ECLI:NL:CRVB:2020:2446
Centrale Raad van Beroep
- Hoger beroep
- Rechtspraak.nl
Geen bijzondere omstandigheden voor bijstand met terugwerkende kracht
Op 29 september 2020 heeft de Centrale Raad van Beroep uitspraak gedaan in een hoger beroep tegen een eerdere uitspraak van de rechtbank Rotterdam. De zaak betreft de aanvraag om bijstand van appellanten, die op 18 februari 2019 was ingediend. De rechtbank had in haar eerdere uitspraak geoordeeld dat de bijstand met terugwerkende kracht tot 1 januari 2019 moest worden toegekend, ondanks dat appellanten vanaf 1 februari 2018 een WW-uitkering ontvingen die zij moesten terugbetalen. De Centrale Raad van Beroep heeft deze beslissing bevestigd en geoordeeld dat er geen bijzondere omstandigheden zijn die rechtvaardigen dat de bijstand met terugwerkende kracht verder teruggaat dan 1 januari 2019.

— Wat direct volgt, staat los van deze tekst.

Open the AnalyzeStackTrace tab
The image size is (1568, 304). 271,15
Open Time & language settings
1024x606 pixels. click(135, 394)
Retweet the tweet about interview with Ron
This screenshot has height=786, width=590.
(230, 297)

De Centrale Raad van Beroep heeft in haar overwegingen benadrukt dat het feit dat appellanten een schuld hebben aan de WW-uitkering en deze te goeder trouw hebben aangevraagd, niet betekent dat zij recht hebben op bijstand met terugwerkende kracht tot 1 februari 2018. De Raad verwijst naar eerdere rechtspraak, waaronder een uitspraak van 28 oktober 2008, waarin werd vastgesteld dat het ontvangen van een WW-uitkering niet automatisch leidt tot recht op bijstand met terugwerkende kracht. De Raad concludeert dat appellanten de WW-uitkering feitelijk hebben kunnen gebruiken voor hun levensonderhoud en dat dit hun aanvraag om bijstand niet ondersteunt.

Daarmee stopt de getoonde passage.